Mentre Pep mostra come si incassa una cocente sconfitta, il suo esercito di laudatores sostiene che sarebbe dovuta finire 13 a 7. Ci si vede all’anonima guardiolisti

Adani (e tutti i guardiolisti) in versione leopardiana: rosicar (non) m’è dolce in questo mar
An Milano 10/09/2014 - photocall presentazione stagione televisiva 2014-2015 di Sky e Fox / foto Andrea Ninni/Image nella foto: Daniele Adani

La domanda, peraltro non nuova ai lettori del Napolista: che ne sarebbe stato di Ancelotti o (andando un bel po’ più in basso) di Allegri se da sei anni allenassero la squadra del club più ricco del mondo e non vincessero mai la Champions? Ve lo diciamo noi, sarebbero stati flagellati in pubblica piazza, additati come la rovina del football.
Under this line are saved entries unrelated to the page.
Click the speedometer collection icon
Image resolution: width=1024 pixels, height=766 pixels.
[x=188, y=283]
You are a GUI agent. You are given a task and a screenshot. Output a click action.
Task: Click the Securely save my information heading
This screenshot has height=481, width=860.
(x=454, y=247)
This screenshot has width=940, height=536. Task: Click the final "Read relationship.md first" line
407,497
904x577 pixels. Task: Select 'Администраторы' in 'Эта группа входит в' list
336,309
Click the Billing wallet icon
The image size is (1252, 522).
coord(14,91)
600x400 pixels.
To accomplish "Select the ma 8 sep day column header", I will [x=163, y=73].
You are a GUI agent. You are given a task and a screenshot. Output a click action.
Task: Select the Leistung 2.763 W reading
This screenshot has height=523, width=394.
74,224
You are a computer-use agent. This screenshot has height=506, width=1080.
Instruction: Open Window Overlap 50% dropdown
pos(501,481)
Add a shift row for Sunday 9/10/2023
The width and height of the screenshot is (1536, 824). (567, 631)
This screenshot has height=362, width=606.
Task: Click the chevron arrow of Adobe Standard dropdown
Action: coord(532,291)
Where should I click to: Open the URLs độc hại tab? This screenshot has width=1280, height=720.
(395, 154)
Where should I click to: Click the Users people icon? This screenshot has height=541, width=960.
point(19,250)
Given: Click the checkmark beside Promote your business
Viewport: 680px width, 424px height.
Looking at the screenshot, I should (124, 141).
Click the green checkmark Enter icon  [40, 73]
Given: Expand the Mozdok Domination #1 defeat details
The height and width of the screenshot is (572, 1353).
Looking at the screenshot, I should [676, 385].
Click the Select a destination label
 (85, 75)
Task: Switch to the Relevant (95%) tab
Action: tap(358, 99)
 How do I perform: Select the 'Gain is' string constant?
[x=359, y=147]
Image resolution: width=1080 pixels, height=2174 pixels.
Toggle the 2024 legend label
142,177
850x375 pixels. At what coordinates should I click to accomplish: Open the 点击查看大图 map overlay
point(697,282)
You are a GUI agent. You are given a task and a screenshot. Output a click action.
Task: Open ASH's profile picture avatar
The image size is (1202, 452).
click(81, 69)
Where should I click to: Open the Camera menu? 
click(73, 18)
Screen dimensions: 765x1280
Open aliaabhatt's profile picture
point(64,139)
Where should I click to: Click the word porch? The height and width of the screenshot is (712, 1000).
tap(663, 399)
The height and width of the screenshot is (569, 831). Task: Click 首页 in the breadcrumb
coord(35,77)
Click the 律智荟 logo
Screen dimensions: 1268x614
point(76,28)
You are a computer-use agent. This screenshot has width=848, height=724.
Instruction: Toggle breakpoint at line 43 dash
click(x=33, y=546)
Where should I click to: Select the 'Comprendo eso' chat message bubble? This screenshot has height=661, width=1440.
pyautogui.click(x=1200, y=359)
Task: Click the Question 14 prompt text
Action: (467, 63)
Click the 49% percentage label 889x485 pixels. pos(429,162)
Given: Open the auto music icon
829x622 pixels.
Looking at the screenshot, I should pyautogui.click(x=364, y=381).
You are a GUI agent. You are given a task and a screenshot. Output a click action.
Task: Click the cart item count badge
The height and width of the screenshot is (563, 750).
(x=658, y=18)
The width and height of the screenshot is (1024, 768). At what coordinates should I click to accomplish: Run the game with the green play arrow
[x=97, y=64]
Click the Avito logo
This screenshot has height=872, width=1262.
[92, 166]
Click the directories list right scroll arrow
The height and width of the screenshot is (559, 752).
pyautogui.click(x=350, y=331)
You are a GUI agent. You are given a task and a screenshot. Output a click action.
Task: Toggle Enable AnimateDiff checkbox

Perché da anni, nella narrazione calcistica, imperano i professori di geometria alle scuole mede, quelli che hanno scambiato il calcio per il gioco Unisci i puntini de “La settimana enigmistica”, che hanno espulso la gestione della tensione, della pressione, e riducono tutto a infantili statistiche che poco e nulla raccontano di una partita.

Ieri sera è stata la loro Waterloo. Ma non temete, torneranno. Del resto in quanti ricordano i quattro gol che a Monaco di Baviera il Real di Ancelotti rifilò al Bayern di Herr Pep? Nessuno. Le sconfitte vengono rimosse dalla narrazione. Rimpiazzate da quei numeri che ripetuti fino alla noia hanno scavato gallerie nei neuroni di chi segue il calcio rendendoli asserviti all’asettico racconto pallonaro. Il calcio senza sudore.

Per un po’ di giorni, però, questo ko rimarrà. L’uno-due di Rodrygo al 90esimo e al 91esimo è l’equivalente della serie con Muhammad Alì uscì dall’angolo contro Foreman e lo mise al tappeto davanti alla folle urlante di Kinshasa. Foreman in balia dell’avversario, resta un’immagine scolpita nella pietra. L’uomo che sembrava invincibile, che cade come una pera cotta. Il City non è certo Foreman, in sei anni ha conquistato una sola finale di Champions e l’ha persa. E ovviamente questo Real non è Muhammad Alì ma una squadra che la scorsa estate era considerata finita.

Aperta e chiusa parentesi, Guardiola è stato un signore e ha mostrato come si perde. Senza dire una parola, e avrebbe potuto farlo, sull’ovvio ostruzionismo del Madrid nel secondo tempo supplementare. Sa che cos’è il calcio. E saper perdere vuol dire sapere come si vince.

Ma, come già scritto, una cosa è Guardiola e un’altra è il guardiolismo. Uno dei tanti pasdaran è Lele Adani. Lui, a differenza di Guardiola, non sa perdere e il suo rosicamento lo riversa sui social. Per lui il risultato giusto al termine delle due partite sarebbe stato 13 a 7 per il City. “Ma – aggiunge – non si può battere chi trasforma l’acqua in vino”. Il classico commento da bar sport che suona strano per uno che a pallone ha giocato, in Serie A e persino in Nazionale (5 presenze) nato in quella Correggio che ha dato i Natali a un campione come Salvatore Bagni lui sì calciatore e non disegnatore di schemi.

Adani guida l’esercito dei guardiolisti disperati. Si ritroveranno in cerchio in queste serate. “Sono guardiolista e non vinco una Champions dal 2011, col Barcellona. Ma nel nostro calcio abbiamo vinto 13 a 7 e tanto basta”. Sciapò, gli griderà Cassano. Come si dice: chi si contenta, gode.